Et, dans mon fauteuil, quand j’ai ouvert ce petit opuscule, j’ai libéré un air d’accordéon qu’un vieil homme qui ne l’était pas tant que ça, jouait pour faire tomber quelques pièces sur le carré de chiffon qu’il avait étendu à ses pieds, juste quelques pièces qui lui permettraient de vivre encore un peu. Car l’accordéon est magique comme la sorcière, la fée, il fait tomber les pièces sur le carré d’étoffe mais il dévore la mémoire du vieil homme qui oublie d’où il vient, là-bas à l’Est, où c’était mieux, où il existait.

En quelques mots délicatement brodés sur ces quelques pages, la sorcière, la fée, raconte l’exil, la solitude, la nostalgie, la pauvreté mais pas la misère, avec une profonde délicatesse, une grande tendresse sans jamais s’apitoyer inutilement, seulement un peu de mélancolie et de désespoir pour compatir, témoigner, montrer à ceux qui ne veulent pas voir en jetant une petite pièce au pauvre joueur d’accordéon sans même le regarder.

Un bijou de texte qui mêle la prose et les vers en une même poésie, qui jongle avec la forme pour rythmer la lecture comme le vieil homme rythme le souffle de son accordéon. Mais comme mes mots ne savent pas dire ce que je ressens, je laisse la place à la sorcière, la fée, et aux quelques fragments de texte que j’ai choisi presqu’au hasard de ma lecture :

Juste le silence et les pas qui écrasent le temps.
Son accordéon qui se tait quand chante le carillon.
Il étendra sa couverture rouge et ce bout minuscule où quelques pièces tomberont.
La joie, ça ne parle pas la même langue chez tout le monde.
Il se rappelle à peine d’où il vient.
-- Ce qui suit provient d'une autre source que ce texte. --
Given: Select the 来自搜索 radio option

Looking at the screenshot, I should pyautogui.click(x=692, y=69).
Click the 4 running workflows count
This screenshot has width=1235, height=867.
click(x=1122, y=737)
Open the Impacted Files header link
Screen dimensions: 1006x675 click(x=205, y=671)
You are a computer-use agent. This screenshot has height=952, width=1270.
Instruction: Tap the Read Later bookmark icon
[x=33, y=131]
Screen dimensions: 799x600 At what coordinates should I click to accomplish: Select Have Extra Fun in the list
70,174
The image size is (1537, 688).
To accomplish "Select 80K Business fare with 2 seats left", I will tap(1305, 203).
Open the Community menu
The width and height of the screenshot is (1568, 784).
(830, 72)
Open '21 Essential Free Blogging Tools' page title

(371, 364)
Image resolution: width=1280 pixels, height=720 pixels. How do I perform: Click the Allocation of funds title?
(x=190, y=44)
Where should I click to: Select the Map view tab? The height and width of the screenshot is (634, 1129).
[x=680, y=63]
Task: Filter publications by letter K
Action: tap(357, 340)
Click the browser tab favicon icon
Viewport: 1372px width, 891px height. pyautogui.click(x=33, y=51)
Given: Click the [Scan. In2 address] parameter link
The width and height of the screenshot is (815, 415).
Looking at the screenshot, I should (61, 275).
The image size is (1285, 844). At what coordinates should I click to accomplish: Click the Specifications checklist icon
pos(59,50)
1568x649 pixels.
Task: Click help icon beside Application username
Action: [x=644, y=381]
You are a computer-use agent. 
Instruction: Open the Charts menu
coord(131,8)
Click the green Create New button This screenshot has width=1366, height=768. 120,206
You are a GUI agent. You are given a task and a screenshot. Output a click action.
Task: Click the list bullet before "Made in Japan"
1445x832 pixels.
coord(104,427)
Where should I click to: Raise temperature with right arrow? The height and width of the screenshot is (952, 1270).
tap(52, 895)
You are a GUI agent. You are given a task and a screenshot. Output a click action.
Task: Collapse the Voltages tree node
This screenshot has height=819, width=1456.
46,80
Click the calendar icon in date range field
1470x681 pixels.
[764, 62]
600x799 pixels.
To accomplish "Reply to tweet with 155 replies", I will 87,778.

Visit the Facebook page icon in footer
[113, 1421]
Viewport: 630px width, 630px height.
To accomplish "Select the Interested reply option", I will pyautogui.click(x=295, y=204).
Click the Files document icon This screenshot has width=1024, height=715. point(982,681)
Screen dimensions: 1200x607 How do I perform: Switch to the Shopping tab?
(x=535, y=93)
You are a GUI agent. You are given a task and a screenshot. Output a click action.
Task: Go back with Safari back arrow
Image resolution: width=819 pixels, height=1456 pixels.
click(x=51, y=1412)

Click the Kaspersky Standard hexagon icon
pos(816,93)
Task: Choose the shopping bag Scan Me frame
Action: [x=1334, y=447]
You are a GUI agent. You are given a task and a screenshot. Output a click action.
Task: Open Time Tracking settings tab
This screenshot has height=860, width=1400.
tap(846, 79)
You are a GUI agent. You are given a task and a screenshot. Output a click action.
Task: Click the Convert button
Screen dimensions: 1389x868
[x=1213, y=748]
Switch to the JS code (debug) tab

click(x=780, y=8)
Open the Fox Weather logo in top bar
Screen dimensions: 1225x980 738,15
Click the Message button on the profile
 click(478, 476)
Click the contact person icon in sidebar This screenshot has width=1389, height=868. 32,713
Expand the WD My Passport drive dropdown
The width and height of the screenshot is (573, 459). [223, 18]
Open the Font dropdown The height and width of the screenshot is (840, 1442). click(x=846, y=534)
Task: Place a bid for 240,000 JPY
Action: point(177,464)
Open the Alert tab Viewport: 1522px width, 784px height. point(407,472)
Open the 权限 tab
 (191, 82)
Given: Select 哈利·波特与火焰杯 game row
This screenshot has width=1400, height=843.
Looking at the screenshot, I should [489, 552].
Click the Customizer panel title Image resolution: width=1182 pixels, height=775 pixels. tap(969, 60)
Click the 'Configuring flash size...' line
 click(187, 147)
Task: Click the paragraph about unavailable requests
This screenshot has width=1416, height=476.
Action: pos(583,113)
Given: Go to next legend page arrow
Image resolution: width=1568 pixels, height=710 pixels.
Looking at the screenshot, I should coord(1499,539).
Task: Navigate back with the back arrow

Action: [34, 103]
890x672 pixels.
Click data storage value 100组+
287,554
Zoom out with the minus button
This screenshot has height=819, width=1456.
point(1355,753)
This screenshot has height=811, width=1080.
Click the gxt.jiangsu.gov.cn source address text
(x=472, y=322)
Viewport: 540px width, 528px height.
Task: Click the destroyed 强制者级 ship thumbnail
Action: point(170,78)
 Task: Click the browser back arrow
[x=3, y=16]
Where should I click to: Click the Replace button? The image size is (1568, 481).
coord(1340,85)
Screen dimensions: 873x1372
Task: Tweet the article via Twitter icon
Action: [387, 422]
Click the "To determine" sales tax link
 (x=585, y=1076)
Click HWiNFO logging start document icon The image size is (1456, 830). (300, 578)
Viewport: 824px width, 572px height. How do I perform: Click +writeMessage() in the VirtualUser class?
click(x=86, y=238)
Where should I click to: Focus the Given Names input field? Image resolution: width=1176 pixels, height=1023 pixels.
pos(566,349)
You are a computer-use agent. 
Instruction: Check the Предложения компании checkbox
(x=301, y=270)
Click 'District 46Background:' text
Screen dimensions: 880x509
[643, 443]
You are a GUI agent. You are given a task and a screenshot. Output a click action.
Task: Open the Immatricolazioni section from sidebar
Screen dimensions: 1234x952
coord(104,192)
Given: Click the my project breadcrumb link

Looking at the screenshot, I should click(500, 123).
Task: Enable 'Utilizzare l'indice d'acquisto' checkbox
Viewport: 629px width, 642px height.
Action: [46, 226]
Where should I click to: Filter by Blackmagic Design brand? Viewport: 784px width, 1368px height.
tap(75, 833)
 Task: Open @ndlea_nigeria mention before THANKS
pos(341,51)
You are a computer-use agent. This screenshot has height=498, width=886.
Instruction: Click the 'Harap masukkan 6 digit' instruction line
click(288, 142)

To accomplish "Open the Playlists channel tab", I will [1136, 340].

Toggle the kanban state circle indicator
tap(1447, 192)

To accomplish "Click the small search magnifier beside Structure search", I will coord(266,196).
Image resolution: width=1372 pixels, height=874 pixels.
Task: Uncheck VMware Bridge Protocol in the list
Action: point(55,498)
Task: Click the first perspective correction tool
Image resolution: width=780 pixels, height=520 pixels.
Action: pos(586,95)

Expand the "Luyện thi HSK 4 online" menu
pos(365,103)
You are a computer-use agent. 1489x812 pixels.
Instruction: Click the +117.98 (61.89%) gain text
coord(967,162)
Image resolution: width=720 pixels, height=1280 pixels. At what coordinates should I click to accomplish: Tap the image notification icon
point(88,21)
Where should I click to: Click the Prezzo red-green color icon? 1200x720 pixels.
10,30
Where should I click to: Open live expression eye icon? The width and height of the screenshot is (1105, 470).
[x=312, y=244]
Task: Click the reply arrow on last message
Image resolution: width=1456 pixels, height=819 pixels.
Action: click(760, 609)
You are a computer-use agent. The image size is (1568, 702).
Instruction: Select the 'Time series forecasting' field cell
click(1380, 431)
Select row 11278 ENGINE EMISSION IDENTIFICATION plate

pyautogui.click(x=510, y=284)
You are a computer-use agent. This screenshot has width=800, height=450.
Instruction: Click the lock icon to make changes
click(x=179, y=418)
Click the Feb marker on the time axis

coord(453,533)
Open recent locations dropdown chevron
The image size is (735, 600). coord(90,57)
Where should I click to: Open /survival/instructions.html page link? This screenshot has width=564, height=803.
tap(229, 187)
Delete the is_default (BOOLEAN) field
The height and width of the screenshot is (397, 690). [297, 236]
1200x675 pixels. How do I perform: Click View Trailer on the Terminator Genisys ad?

Là-bas, plaines de l’Est…
Il oublie ce qui existe ou a existé
Peut-être viendra aussi le jour où il oubliera qu’il a oublié…
Là-bas il existait. S’il s’en souvient bien. Il existait.

Oh n'exilez personne... !

9 étoiles

Critique de Saint Jean-Baptiste (Ottignies, Inscrit le 23 juillet 2003, 88 ans) - 17 mars 2012

Un exilé se raccroche à quelques souvenirs, sa ville, son père, un carillon… il a presque tout oublié mais il se souvient que « là-bas » c’était mieux.
Il est à Bruxelles, il joue de l’accordéon, un accordéon qui se tait quand sonne le carillon de Saints-Michel-et-Gudule. Mais avant l’exilé était joyeux, il chantait. Maintenant il est triste, son accordéon lui fait perdre le peu de mémoire qui lui restait et, en perdant la mémoire, « il devient rien ».

Ce court récit est très bien imaginé, tout en douceur et plein d’humanité.
Virginie Holaind a évité les poncifs du genre : pas d’apitoiement sur le malheureux, pas de reproche aux passants qui passent sans regarder. Il y a seulement une histoire qui renvoie le lecteur à ses pensées sur la solitude, sur la nostalgie et sur l’oubli.

Ce beau texte est présenté comme un long poème. Il est mis en pages avec beaucoup d’originalité et divisé en courts chapitres, avec des blancs, comme pour laisser au lecteur le temps de savourer. Une présentation de qualité pour une écriture de qualité.

Nous avons d’autant plus de plaisir à faire la critique de La Nostalgie du Carillon que son auteur(e) le vaut bien. C’est une habituée du site et, sauf erreur, elle a fait ses premières armes dans « Vos Écrits ». Espérons que sa modestie ne l’empêchera pas de nous tenir au courant de ses prochaines productions, en lui souhaitant qu’elles seront aussi bonnes que celle-ci.